Tuesday, October 13, 2015


This is coolbert:

War and conflict always having to be understood as consisting of three distinct stages:

1. What led up to the war. 2. The actual mortal combat. The fighting of the war itself. 3. What occurred in the aftermath of the war.

Here from a most recent edition of the BBC "History" magazine an extract from an article, the death and destruction as associated with the Second World War continuing even after German surrender:

"THE WAR WITHOUT AN END", "Postwar savagery"

"The political and ethnic tensions and urge for revenge that smoldered during the Second World War erupted after German surrender."


"Fatal revenge"

A. "At the end of the war, 6-8 million foreign forced labourers were set free within Germany. Over the following months they ran amok, looting shops and taking revenge on civilians."

Forced laborers of all nationalities and as you well might imagine treated in an inhumane manner during their time of captivity.

B. "Some 12 million ethnic Germans were expelled form other parts of Europe and forced to travel to Germany."

Some authorities claim that number of ethnic Germans expelled from all over Eastern Europe at least 15 million, with as many as 2 million perishing from all causes during the journey to Germany proper.


"Resistance is volatile"

"After the liberation of both countries, 10,000 collaborators in France and 20,000 Fascists in Italy were summarily executed. Resistance movements refused to give up their weapons . . . Law and order was restored only by employing draconian measures such as mass arrests."


"The price of liberation."

"By the end of the war the red Army 'liberated' Lithuanian, Latvia and Estonia and subsumed those countries into the Soviet Union. The populations regard this action as a new occupation, and hundreds of thousands took to the forests from where they waged a guerrilla war against Soviet troops."

Of the pre-war [1939 population of Lithuania [about 2 million] understand that nearly 800,000 either perishing as casualties of the war or having been whisked off to the GULAG never to return.

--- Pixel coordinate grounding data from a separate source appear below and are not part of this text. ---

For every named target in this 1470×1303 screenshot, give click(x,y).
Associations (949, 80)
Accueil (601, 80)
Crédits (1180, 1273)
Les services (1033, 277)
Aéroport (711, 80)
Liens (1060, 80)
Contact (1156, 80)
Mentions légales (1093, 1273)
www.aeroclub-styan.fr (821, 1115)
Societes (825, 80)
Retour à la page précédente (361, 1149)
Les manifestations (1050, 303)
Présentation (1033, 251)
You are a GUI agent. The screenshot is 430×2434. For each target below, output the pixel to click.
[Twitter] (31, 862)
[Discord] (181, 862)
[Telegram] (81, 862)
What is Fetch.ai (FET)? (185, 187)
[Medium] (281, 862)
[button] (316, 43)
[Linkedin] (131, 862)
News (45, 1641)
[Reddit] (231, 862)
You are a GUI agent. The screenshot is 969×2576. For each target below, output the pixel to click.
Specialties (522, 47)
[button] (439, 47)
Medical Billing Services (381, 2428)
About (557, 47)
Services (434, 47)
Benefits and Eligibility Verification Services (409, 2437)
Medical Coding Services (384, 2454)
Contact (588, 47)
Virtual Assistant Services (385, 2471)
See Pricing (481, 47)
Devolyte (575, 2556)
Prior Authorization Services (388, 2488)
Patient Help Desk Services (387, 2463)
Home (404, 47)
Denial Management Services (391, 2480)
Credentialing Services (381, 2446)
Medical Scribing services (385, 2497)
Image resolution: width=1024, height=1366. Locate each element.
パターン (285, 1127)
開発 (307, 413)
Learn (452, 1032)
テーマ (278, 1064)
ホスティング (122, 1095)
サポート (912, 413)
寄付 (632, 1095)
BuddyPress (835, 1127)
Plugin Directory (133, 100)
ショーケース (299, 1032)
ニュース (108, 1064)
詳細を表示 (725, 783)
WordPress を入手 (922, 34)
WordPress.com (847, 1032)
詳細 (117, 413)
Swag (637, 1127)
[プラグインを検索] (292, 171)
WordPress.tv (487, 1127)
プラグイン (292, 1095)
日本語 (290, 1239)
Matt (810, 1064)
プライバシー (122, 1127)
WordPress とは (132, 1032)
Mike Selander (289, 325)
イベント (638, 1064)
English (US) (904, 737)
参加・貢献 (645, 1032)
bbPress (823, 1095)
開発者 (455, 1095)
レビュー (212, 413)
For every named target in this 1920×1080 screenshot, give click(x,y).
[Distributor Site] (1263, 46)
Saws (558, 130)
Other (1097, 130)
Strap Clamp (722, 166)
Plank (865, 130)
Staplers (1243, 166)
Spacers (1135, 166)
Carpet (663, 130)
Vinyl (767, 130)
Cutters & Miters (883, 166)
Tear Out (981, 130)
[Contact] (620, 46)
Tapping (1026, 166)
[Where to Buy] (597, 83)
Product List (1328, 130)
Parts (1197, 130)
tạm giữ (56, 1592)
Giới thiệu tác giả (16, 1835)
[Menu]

"Brutality at the border."

"Between 1944 and 1947 Poles and Ukrainians waged a savage war across their borderlands in which more than 100,000 civilians were slaughtered . . . Eventually the Polish government [communist] resorted to the mass deportation of all Ukrainian speakers from their south-eastern borderlands"


"Mass executions."

"For over a week after the official ceasefire was signed in May 1945, soldiers of the German army continued fighting in Yugoslavia. The were captured in mid-May and slaughtered en masse by Yugoslav Partisans [communists] over the following weeks."

6. "GREECE."

"Descent into civil war."

"Through 1944 into 1945 a breakdown in relations between the British Army and communist partisans in several months of violence.  . . . By 1946 Greece had descended into civil war. It has been estimated that over the next three years around 700,000 people were displaced and up to 150,000 killed."

"Postwar savagery" in these instances confined strictly to Europe. As to the Asiatic theater I might well assume a massive degree of trauma also occurring on a similar scale, perhaps even greater?